Furthermore, according to Dr. Vrain, scientists still believe the old paradigm, in contradiction of the evidence, because if they question the possibility of there being more than one protein in the plant other than the protein intended, that would make the plant different, and not substantially equivalent. And that would necessitate testing. Since 1996 the regulatory agencies have waived responsibility, saying “it’s completely substantially equivalent, there are no differences, we do not even need to look at them, and the companies don’t need to do any research”.

Instead, regulatory agencies trust scientific research. Dr. Vrain then shed light on the modus operandi of scientific research by explaining the expression “Publish or Perish”. Scientists need to make sure to publish their results. But in the late 80s, a significant change occurred. Scientists were allowed, and even encouraged, to seek corporate funding. Inevitably, once industry got involved, extra funding meant the scientist could enjoy a bigger lab. “If you were good and successful and you hit on a really good project, you could patent. So from Publish or Perish we went to Patent and Get Rich”.

It follows that funding will dry up if a scientist publishes results not acceptable to the scientific dogma or the corporate line. Moreover, the biotech corporations rarely do research themselves. Instead, they give very generous grants to scientists at universities, and what scientist will turn down good grants for his lab?

I had to inquire about Monsanto’s herbicide Roundup, proven not to be bio-degradeable as initially advertized. The active ingredient, glyphosate, actually starves the plant by being a chelator, making minerals in the soil unavailable to the plant. Still, Monsanto insists that Roundup is much less toxic than the herbicide it replaced, and ignores proof of the spread of super-weeds and super-bugs that have become resistant to the engineered technology. Dr. Vrain gave a sigh…“Yet the madness continues.”

I brought up the continuous battles to prevent the introduction of other GMO crops, such as alfalfa, which farmers definitively do not want, and the non-browning apple, which Dr. Vrain said began in his lab when he worked in Summerland. It was apple country, and “someone got the bright idea to silence the gene that browns the apple”. Geneticist David Suzuki’s message springs to mind regarding the perils of genetic engineering:  Just because we can do something, doesn’t mean we should do it.

A frightening example is “terminator” technology, in which the seed or pollen becomes infertile. Do terminator genes pollinate? Is it possible to pass on infertility? Dr. Vrain answered yes,  “We are talking famine here”  because infertility can spread. Monsanto did buy the technology, for if seeds were infertile, people would be forced to buy their seed. Such a serious issue demands stopping Monsanto from ever bringing this idea out again.

Our sobering conversation was ending. Dr. Vrain mentioned an important document available online, a 120 page study released in June of 2012 called GMO Myths and Truths, a compilation of articles and government reports that question the safety of GMOs.

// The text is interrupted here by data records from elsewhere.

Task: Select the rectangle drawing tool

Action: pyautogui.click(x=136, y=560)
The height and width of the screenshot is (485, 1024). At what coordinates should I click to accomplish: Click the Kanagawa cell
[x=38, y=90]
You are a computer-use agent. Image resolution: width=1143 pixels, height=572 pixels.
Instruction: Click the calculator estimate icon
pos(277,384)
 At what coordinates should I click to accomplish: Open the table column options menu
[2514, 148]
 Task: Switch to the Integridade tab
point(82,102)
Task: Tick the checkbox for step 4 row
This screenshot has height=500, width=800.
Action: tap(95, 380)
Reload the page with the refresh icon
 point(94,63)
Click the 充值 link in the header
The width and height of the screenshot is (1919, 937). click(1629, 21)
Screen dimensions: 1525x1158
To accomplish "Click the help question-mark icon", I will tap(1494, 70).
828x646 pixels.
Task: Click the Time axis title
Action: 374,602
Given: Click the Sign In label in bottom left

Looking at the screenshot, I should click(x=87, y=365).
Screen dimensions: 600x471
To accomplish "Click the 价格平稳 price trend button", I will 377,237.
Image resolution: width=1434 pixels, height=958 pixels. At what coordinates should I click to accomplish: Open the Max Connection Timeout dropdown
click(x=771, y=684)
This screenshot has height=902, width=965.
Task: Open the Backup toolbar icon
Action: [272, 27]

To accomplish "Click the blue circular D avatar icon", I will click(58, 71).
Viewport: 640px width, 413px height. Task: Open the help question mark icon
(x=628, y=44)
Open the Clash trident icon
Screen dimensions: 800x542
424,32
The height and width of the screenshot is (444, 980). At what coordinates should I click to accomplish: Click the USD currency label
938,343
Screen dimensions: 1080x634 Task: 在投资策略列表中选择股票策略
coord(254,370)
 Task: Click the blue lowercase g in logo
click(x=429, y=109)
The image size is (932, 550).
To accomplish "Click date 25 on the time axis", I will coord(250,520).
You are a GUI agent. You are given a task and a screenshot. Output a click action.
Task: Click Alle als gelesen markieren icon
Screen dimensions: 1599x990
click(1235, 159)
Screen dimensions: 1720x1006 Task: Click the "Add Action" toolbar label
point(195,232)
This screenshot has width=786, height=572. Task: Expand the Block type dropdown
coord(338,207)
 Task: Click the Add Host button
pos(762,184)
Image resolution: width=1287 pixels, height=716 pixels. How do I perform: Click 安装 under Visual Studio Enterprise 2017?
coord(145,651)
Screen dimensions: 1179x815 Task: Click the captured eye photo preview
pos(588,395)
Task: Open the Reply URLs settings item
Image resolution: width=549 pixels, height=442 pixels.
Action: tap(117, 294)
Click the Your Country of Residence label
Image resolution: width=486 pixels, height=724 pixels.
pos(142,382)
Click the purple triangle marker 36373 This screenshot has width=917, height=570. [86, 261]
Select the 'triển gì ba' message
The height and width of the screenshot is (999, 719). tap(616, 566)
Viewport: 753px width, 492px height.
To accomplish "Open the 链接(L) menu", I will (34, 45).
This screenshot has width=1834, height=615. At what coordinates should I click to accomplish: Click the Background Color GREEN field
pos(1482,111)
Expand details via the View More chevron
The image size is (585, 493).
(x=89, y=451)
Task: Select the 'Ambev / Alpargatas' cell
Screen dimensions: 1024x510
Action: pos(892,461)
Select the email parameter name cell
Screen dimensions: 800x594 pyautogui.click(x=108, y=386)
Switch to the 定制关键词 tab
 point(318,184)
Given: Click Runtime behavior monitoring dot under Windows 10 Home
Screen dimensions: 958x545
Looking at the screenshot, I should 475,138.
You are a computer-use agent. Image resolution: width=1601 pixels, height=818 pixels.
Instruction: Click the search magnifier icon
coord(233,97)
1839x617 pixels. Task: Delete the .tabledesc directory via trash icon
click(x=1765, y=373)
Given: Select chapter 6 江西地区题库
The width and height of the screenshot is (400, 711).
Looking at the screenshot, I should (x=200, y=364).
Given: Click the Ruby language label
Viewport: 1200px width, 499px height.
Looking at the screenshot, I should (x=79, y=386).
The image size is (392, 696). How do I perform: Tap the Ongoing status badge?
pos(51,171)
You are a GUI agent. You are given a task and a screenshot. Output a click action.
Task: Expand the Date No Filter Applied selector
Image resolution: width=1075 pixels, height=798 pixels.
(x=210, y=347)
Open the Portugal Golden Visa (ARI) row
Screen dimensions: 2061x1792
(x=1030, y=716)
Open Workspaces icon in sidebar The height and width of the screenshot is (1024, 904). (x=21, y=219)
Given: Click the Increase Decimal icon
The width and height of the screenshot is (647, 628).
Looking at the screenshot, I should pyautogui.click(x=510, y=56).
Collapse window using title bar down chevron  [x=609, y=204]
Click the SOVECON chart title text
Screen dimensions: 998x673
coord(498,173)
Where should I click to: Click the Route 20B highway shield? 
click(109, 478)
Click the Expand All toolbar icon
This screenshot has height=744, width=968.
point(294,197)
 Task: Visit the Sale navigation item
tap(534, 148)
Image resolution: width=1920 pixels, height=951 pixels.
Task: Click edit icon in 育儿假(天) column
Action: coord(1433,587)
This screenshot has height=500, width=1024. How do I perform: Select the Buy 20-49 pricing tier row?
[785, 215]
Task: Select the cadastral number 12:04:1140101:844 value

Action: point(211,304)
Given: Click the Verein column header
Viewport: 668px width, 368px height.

In conclusion, it takes courage and humility to let go of preconceived ideas and accept new data. Psychologists call it cognitive dissonance. Spiritual teachers refer to the letting go as disillusionment.  Thierry Vrain has faced this most humbling human experience with dignity and grace.

But we are all being humbled now. We all eat for a living. Informed citizens worldwide know uncomfortable truths about GMOs and the biotech companies that profit from them. In this interview, we learned how genetic engineering is an imprecise technology, that safety tests are faulty, and that scientists abuse the scientific method for money by ignoring major sources of information. The informed also know that GMO crops contaminate other crops, and see it as a duty to resist Big Biotech’s techno/chemical war against nature. Dr. Thierry Vrain is now an organic farmer, a kindred spirit with peasant farmers worldwide, who know that the way to feed the world is to create and support small sustainable farms working with nature.